── Data extract ──
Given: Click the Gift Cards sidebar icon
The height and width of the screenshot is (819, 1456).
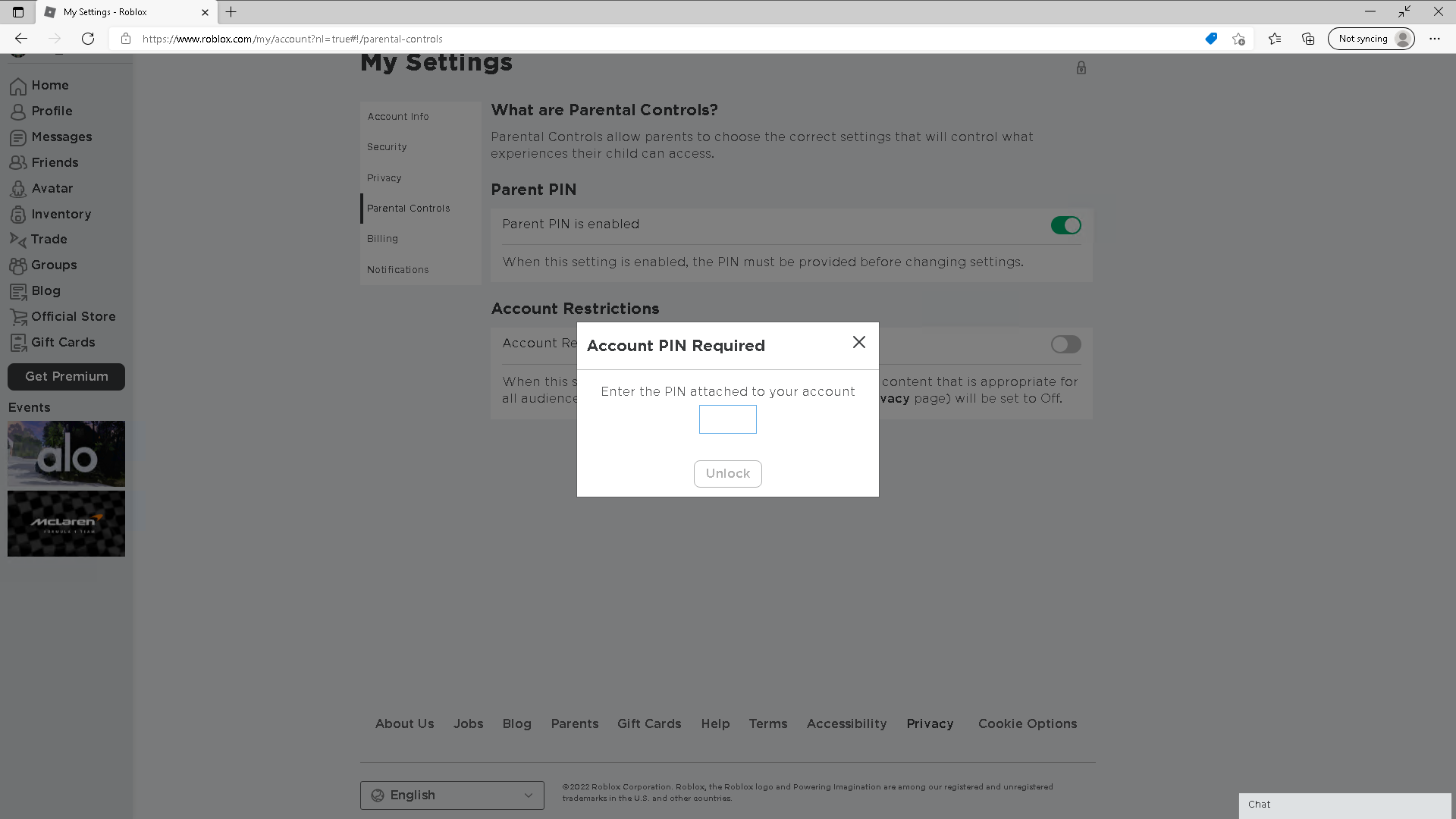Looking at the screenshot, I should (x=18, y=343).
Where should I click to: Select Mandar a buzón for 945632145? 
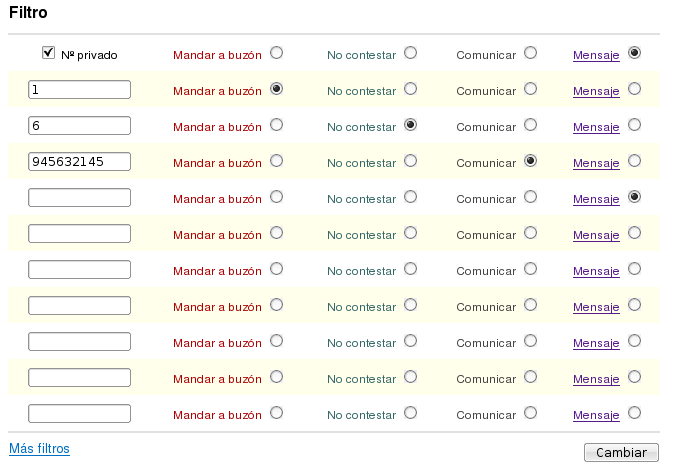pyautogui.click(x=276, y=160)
───
── Data extract ──
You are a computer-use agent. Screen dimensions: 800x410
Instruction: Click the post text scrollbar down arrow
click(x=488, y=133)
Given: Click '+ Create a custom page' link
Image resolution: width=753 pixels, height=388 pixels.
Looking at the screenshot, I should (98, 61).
───
── Data extract ──
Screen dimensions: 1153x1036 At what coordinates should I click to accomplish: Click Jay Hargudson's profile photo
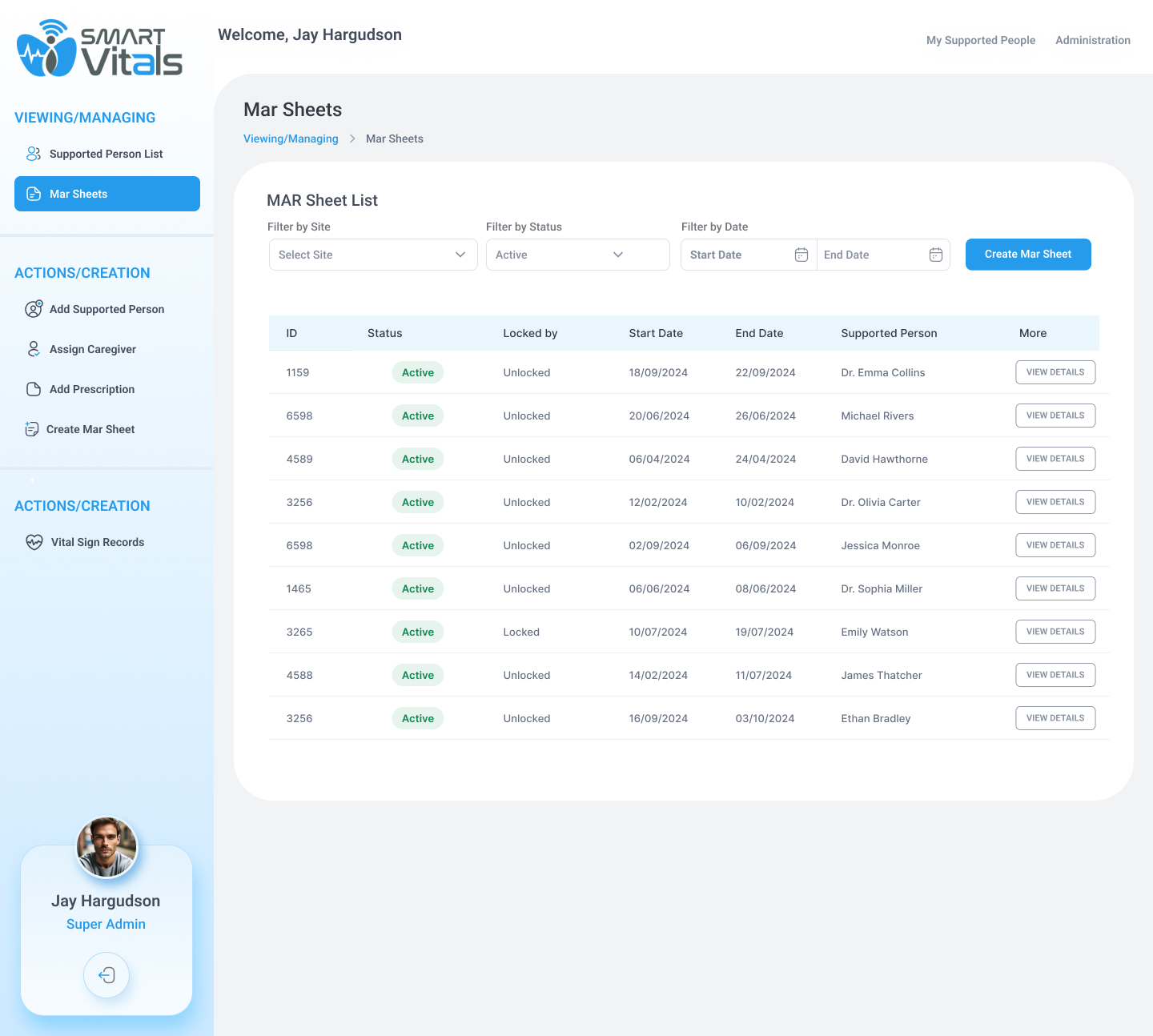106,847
───
→ **The task**
Which lines in the records above contain the string "Given"? Copy each one.

→ **Answer section**
Given: Click the Gift Cards sidebar icon
Given: Click '+ Create a custom page' link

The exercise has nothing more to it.